Henry Hill

Personal information
- Born: 7 July 1878 Adelaide, South Australia
- Died: 30 October 1906 (aged 28) Kensington Park, South Australia
- Batting: Right-handed
- Bowling: Right-arm
- Role: Bowler
- Relations: Clem Hill (brother); Stanley Hill (brother); Les Hill (brother); Arthur Hill (brother); Percival Hill (brother); Wyndham Hill-Smith (nephew);

Domestic team information
- 1903/04: South Australia
- Only FC: 12 March 1904 South Australia v MCC

Career statistics
| Competition | First-class |
| Matches | 1 |
| Runs scored | 10 |
| Batting average | 5.00 |
| 100s/50s | 0/0 |
| Top score | 10 |
| Balls bowled | 154 |
| Wickets | 3 |
| Bowling average | 15.00 |
| 5 wickets in innings | 0 |
| 10 wickets in match | 0 |
| Best bowling | 3/27 |
| Catches/stumpings | 1/– |
- Source: CricketArchive, 17 December 2008

= Henry Hill (Australian cricketer) =

Australian cricketer

Henry John Hill (7 July 1878 – 30 October 1906) was an Australian cricketer.

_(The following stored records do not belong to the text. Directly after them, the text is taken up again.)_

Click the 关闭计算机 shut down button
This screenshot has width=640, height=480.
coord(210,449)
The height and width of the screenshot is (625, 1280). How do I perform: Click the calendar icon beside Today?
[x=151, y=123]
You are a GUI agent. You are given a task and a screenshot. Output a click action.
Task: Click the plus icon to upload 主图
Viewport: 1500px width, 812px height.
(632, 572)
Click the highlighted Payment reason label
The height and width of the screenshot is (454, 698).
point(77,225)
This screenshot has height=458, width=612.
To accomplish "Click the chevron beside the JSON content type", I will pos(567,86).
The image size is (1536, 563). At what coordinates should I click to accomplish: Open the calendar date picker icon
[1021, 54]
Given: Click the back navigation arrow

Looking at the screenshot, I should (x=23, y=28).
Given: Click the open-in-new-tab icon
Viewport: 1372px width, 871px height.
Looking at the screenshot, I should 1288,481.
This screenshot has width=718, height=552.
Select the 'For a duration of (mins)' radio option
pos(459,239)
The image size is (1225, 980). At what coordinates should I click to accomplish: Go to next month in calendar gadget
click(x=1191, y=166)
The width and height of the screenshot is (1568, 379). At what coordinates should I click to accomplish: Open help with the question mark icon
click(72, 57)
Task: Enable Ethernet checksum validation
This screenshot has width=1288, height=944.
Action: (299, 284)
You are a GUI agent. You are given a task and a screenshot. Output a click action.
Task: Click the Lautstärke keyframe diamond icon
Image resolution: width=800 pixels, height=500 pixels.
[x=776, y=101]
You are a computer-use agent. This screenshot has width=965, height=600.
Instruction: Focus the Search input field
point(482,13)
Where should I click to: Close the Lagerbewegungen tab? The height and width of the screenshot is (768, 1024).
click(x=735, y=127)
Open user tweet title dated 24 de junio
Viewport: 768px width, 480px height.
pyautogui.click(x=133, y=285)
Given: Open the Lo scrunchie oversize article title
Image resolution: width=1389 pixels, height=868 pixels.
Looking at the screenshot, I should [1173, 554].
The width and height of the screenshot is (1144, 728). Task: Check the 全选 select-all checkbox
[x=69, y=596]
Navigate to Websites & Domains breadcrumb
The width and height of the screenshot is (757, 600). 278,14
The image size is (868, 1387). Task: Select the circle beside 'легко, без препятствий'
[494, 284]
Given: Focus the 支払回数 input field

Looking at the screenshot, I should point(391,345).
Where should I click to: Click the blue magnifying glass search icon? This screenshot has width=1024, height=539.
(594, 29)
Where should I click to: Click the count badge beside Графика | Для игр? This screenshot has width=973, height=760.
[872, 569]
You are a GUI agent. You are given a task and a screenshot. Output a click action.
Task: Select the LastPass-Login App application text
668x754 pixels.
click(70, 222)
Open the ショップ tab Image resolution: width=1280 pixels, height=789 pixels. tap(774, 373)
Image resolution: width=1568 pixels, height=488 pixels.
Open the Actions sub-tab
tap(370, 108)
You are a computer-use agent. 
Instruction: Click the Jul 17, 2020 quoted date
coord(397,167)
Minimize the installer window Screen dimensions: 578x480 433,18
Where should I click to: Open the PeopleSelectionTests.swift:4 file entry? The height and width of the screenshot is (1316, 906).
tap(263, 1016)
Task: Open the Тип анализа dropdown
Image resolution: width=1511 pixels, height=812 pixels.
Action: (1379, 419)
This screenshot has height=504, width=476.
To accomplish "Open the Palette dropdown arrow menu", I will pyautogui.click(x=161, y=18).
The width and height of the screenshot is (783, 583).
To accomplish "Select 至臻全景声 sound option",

Hill was born in Adelaide, South Australia and was the brother of Australia captain Clem. He was a right-handed batsman and right-arm bowler of unknown style.

Hill played one first-class match for South Australia, a 1904 match against the strong touring England ("M.C.C.") team, making just 10 runs in his only innings, but taking 3 wickets for 45 runs, for an average of 15.00. He died in Kensington Park, Adelaide.